Description Kroz 2011-06-17 23:36:42 UTC
Created attachment 62652 [details]
Archive with all logs and system information

Here are two partitions on my hard disk:
/dev/sda1 on / type reiserfs 
/dev/sda7 on /home type reiserfs

Full output of 'mount' attached

Periodically (randomly) sda7 partition hangs up. It means that any process which tries to open a file or to list a directory will hang up. Considering that sda7 mounted to /home, user is unable to do anything.

Nevertheless, another partition - sda1 - works normally. Thus, it is possible to switch to some tty (Ctrl+Alt+F1) and log on as root (since home directory of root is on sda1).
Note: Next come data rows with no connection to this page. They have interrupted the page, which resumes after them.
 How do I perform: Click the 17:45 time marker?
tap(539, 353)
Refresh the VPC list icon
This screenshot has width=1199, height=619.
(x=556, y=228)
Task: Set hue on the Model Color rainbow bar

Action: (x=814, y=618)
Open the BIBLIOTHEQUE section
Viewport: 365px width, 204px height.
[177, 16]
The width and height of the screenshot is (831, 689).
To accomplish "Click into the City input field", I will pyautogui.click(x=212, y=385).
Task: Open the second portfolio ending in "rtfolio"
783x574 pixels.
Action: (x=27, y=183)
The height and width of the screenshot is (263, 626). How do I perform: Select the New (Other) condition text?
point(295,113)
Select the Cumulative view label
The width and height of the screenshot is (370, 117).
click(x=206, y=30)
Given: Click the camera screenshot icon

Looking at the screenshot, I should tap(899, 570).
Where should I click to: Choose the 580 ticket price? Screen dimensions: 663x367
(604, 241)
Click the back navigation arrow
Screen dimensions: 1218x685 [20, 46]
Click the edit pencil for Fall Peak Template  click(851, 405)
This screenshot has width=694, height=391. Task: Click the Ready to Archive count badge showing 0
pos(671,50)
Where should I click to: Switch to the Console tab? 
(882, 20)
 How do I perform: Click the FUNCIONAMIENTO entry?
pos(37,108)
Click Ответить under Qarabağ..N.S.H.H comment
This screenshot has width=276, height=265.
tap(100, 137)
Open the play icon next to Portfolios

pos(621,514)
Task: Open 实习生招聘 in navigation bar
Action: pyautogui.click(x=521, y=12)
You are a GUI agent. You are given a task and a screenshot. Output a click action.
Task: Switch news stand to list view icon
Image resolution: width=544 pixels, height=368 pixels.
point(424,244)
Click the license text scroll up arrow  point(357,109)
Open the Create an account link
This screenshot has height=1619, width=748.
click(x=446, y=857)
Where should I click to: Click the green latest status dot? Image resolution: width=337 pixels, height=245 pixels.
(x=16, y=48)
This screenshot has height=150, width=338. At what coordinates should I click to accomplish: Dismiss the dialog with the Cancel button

Root can do anything except touching anything on sda7; if he does, the process hangs up and all you can do is to log on to another console as root.

'ps ax' shows frozen processes as 'D' - Uninterruptible sleep (usually IO) - output of 'ps ax' attached.

In the attachment you can see strace output of commands 'ls /home' 'find /home' and 'sync'. Also, I have written a simple program (named 'touch2') that just opens a file in /home partition and closes it; the program and its strace log also attached.

Brief information:
Last two lines of 'ls /home':
fcntl64(3, F_GETFD)                     = 0x1 (flags FD_CLOEXEC)                                                                                                                                                   
getdents64(3,

Last two lines of 'find /home':
fcntl64(5, F_SETFD, FD_CLOEXEC)         = 0                                                                                                                                                                        
getdents64(4,

Last two lines of 'sync':
close(3)                                = 0                                                                                                                                                                        
sync(

Last two lines of 'touch2':
brk(0x9c60000)                          = 0x9c60000                                                                                                                                                                
open("/home/kroz/.bashrc", O_RDONLY

When I get the problem, I push "power" button and computer starts shutdown process and stops on shutting down of torrent client (it has it files on /home partition) or syslog-ng (if I have no torrent daemon running). After that I do Magic+SysRq+S several times ,then Magic+SysRq+O to turn off the computer; it works. On next reboot reiserfs starts to replay transaction log. '/var/log/messages' attached - it contains a session which ended by such a freeze and another one - next normal boot.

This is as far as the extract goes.